Robert P. Baird
It appears that E.O. Wilson has given up on consilience:
So, will science and religion find common ground, or at least agree to divide the fundamentals into mutually exclusive domains? A great many well-meaning scholars believe that such rapprochement is both possible and desirable. A few disagree, and I am one of them. I think Darwin would have held to the same position. The battle line is, as it has ever been, in biology. The inexorable growth of this science continues to widen, not to close, the tectonic gap between science and faithbased religion.

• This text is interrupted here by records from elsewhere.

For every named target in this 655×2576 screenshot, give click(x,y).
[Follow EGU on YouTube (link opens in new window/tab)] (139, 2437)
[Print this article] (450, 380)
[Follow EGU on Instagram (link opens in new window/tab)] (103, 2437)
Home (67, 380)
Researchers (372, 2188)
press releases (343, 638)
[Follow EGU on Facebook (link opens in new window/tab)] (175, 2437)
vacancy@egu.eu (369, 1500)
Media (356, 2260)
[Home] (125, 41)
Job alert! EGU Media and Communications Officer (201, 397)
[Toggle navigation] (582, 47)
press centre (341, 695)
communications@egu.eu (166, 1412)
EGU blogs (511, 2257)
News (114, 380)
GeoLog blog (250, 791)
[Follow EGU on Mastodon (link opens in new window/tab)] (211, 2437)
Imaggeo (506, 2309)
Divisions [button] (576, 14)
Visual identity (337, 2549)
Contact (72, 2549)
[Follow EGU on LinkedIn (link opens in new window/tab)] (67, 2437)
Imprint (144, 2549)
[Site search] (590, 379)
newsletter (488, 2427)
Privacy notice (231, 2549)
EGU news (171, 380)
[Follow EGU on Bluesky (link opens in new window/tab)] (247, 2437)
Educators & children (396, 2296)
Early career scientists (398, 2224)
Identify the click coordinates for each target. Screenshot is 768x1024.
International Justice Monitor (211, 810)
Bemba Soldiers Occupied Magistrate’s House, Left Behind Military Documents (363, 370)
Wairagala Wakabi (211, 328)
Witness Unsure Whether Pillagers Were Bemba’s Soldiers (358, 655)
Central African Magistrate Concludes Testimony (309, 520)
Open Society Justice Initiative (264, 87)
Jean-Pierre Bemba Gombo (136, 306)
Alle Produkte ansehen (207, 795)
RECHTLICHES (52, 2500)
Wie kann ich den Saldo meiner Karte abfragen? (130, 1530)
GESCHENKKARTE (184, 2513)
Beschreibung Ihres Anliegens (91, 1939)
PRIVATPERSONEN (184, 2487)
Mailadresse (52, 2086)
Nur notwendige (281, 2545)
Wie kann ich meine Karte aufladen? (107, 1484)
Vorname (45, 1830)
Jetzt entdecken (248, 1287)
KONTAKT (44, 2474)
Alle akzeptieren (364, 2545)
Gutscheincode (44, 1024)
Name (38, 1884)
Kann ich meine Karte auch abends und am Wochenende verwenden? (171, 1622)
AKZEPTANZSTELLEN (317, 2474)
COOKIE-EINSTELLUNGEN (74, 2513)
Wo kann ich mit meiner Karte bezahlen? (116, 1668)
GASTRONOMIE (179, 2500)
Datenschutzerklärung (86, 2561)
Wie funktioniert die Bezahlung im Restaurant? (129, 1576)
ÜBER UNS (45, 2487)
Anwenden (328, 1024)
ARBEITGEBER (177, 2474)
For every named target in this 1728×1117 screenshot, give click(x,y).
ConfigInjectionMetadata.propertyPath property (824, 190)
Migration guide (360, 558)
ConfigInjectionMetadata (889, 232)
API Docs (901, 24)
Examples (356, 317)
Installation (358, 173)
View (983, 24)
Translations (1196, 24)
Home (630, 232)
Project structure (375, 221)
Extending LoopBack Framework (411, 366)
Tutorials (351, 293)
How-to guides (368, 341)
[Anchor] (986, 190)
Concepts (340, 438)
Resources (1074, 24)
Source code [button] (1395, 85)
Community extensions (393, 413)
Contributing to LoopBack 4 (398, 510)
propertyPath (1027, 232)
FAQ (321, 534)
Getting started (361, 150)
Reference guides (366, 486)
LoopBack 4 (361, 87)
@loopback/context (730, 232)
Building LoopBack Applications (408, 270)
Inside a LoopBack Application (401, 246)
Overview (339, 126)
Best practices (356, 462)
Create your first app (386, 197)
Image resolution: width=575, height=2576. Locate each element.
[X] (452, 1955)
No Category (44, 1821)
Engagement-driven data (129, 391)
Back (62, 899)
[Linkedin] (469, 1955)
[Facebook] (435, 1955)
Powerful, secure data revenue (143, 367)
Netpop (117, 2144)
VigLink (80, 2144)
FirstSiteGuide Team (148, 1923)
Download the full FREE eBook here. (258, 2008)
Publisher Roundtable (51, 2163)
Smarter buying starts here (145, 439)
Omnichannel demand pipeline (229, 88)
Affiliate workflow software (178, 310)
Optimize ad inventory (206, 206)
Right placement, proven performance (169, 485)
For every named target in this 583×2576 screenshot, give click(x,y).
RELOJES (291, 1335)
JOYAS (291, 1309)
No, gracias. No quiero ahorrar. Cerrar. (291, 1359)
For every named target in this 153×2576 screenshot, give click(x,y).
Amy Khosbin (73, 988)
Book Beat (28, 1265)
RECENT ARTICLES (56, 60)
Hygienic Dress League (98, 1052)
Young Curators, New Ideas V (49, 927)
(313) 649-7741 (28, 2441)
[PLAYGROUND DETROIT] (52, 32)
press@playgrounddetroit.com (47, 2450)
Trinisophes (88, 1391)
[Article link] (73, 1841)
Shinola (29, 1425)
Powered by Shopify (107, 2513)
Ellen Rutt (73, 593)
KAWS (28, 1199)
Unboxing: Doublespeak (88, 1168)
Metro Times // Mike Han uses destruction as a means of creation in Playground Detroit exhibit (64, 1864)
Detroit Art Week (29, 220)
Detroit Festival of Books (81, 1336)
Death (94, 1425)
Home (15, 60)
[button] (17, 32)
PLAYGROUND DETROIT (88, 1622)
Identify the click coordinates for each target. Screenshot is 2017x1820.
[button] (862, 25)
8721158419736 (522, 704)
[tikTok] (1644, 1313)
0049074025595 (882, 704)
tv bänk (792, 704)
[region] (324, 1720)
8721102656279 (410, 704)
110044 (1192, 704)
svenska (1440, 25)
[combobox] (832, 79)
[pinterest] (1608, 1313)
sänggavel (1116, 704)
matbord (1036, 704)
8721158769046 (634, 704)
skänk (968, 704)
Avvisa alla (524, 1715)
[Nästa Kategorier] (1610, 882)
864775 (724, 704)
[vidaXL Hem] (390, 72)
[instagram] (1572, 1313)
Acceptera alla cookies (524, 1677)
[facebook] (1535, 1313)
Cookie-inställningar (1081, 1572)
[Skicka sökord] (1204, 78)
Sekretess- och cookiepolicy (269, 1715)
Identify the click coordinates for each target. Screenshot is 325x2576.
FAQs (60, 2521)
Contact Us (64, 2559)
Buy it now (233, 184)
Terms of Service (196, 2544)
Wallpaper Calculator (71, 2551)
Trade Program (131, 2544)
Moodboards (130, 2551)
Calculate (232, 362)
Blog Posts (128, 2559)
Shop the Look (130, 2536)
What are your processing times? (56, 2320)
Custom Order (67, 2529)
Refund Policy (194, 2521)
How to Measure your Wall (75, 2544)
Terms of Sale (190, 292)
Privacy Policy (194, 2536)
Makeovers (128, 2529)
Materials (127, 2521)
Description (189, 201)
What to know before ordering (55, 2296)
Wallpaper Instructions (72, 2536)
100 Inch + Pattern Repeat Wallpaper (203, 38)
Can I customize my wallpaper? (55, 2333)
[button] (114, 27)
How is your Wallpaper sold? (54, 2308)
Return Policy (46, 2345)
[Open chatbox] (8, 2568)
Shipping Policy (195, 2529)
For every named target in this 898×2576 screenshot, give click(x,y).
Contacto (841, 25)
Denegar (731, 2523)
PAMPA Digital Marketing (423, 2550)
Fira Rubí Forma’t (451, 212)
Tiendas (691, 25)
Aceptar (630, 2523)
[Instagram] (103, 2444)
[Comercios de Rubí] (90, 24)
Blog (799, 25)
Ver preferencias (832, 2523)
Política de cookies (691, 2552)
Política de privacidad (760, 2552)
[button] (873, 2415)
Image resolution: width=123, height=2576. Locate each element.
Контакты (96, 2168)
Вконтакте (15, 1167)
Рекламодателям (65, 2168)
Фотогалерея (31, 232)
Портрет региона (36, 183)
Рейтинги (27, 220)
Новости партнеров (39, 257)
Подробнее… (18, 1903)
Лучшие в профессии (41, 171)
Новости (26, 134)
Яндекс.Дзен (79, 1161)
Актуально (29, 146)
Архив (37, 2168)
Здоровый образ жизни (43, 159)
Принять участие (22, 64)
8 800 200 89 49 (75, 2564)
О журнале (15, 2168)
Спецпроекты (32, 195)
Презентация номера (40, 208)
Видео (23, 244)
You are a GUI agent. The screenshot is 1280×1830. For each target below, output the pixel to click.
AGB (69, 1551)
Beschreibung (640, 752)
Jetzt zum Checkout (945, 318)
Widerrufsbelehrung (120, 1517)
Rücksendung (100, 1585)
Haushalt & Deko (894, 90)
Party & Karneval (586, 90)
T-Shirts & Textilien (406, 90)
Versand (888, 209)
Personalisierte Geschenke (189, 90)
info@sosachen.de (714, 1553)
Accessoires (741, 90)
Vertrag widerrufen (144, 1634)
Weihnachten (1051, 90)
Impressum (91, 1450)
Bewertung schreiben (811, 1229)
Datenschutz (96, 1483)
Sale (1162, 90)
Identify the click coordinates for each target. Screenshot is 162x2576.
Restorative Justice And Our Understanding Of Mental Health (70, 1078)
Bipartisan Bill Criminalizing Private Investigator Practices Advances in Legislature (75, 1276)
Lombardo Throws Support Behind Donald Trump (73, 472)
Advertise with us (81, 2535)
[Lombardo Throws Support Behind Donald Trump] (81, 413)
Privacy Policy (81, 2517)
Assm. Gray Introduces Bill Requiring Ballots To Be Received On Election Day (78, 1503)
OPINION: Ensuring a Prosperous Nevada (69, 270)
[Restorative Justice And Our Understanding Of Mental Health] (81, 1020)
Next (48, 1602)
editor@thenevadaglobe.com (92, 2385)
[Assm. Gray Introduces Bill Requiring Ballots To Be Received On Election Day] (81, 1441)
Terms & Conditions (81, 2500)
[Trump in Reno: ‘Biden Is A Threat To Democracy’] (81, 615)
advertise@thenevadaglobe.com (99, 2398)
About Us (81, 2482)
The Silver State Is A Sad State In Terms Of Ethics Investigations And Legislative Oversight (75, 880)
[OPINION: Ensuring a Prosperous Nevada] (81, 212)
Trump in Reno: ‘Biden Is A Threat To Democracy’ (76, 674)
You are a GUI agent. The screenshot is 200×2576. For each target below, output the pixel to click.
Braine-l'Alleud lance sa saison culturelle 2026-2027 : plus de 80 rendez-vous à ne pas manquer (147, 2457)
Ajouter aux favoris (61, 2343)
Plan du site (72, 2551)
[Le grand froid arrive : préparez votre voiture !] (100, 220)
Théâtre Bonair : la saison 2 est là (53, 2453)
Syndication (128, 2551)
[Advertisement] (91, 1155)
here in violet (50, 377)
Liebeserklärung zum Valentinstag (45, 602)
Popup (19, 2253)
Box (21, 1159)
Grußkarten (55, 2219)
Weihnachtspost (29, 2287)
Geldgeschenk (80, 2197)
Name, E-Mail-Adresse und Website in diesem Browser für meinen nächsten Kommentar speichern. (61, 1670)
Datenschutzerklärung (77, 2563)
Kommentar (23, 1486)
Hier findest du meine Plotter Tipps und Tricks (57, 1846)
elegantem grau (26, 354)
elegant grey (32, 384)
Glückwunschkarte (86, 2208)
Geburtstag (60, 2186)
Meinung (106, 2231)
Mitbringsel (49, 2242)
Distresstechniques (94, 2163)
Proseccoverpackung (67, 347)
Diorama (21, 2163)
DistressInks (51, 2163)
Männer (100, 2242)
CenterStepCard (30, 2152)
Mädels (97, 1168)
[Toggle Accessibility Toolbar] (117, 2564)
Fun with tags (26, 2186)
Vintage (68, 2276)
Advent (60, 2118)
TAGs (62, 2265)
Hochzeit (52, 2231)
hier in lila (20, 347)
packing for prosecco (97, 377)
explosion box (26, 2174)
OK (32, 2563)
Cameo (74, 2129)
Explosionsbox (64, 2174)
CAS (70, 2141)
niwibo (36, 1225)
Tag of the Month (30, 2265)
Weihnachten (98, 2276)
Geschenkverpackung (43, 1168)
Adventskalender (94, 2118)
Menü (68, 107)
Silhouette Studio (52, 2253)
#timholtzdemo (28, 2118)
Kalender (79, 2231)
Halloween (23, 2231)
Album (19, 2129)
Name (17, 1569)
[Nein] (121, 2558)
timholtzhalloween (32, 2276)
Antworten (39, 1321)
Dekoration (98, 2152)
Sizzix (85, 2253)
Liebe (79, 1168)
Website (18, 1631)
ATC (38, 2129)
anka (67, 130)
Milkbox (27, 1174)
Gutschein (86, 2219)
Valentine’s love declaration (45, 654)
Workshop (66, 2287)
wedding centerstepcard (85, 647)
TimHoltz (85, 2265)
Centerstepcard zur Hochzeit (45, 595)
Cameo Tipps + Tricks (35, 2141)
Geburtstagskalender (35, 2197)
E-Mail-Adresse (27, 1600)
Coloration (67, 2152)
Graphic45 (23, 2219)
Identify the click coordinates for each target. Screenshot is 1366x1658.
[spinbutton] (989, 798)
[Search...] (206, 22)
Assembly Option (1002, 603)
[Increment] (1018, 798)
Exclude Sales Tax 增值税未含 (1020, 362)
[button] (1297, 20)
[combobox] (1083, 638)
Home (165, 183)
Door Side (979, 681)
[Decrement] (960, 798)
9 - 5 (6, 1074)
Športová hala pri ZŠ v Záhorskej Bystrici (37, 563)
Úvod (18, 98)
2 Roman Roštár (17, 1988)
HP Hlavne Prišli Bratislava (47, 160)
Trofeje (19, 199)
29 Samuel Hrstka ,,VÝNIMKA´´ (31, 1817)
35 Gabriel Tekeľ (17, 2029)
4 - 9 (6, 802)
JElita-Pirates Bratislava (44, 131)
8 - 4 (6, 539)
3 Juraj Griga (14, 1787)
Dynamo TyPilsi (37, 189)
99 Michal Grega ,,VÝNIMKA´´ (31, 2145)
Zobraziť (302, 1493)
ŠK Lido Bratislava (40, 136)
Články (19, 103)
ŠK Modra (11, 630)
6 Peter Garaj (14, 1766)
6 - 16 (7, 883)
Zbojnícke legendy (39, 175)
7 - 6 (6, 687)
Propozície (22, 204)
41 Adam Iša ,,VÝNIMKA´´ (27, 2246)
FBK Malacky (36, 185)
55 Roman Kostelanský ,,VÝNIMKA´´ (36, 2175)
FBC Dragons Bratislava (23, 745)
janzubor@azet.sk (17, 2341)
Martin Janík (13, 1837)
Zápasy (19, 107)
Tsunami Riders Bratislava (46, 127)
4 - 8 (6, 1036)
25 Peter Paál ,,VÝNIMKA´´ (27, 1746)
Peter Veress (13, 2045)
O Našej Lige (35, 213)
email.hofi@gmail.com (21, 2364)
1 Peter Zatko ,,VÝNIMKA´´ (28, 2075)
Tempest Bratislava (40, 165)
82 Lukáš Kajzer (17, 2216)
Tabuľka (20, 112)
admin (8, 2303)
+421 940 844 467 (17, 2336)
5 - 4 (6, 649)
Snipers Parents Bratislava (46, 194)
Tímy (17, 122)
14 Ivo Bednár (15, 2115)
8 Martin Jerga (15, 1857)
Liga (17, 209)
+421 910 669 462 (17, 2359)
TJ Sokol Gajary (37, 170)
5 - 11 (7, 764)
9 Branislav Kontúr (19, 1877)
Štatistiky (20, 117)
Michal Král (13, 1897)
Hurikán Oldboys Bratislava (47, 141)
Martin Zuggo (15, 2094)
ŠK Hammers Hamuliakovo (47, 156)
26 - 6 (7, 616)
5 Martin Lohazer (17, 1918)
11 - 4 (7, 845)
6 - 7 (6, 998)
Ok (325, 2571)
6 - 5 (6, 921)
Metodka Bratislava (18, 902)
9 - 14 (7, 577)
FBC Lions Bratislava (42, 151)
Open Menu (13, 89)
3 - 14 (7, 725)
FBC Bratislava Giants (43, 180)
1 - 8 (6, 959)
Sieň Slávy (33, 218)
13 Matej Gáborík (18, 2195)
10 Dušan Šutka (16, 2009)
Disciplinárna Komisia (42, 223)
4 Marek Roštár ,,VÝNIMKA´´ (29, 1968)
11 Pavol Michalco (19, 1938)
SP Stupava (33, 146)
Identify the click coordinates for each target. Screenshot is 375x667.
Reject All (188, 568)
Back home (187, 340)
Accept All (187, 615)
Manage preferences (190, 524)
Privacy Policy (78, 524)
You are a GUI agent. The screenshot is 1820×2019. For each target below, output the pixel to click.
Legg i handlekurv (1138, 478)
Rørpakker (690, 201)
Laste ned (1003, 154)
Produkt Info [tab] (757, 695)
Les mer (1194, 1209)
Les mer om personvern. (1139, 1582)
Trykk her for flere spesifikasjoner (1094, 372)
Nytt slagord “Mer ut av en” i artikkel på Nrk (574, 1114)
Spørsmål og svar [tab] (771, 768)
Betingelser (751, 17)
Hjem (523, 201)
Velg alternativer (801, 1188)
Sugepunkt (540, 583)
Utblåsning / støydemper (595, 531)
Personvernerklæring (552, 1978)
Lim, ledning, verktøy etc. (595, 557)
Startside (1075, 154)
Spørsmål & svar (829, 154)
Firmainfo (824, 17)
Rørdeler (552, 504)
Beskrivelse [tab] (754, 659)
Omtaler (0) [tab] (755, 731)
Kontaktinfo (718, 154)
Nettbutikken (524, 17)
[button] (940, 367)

In place of religion, Wilson puts forth something he calls “scientific humanism”:
Both of these world views, God-centred religion and atheistic communism, are opposed by a third and in some ways more radical world view, scientific humanism. Still held by only a tiny minority of the world’s population, it considers humanity to be a biological species that evolved over millions of years in a biological world, acquiring unprecedented intelligence yet still guided by complex inherited emotions and biased channels of learning. Human nature exists, and it was self-assembled. Having arisen by evolution during the far simpler conditions in which humanity lived during more than 99 per cent of its existence, it forms the behavioural part of what, in The Descent of Man, Darwin called “the indelible stamp of [our] lowly origin”.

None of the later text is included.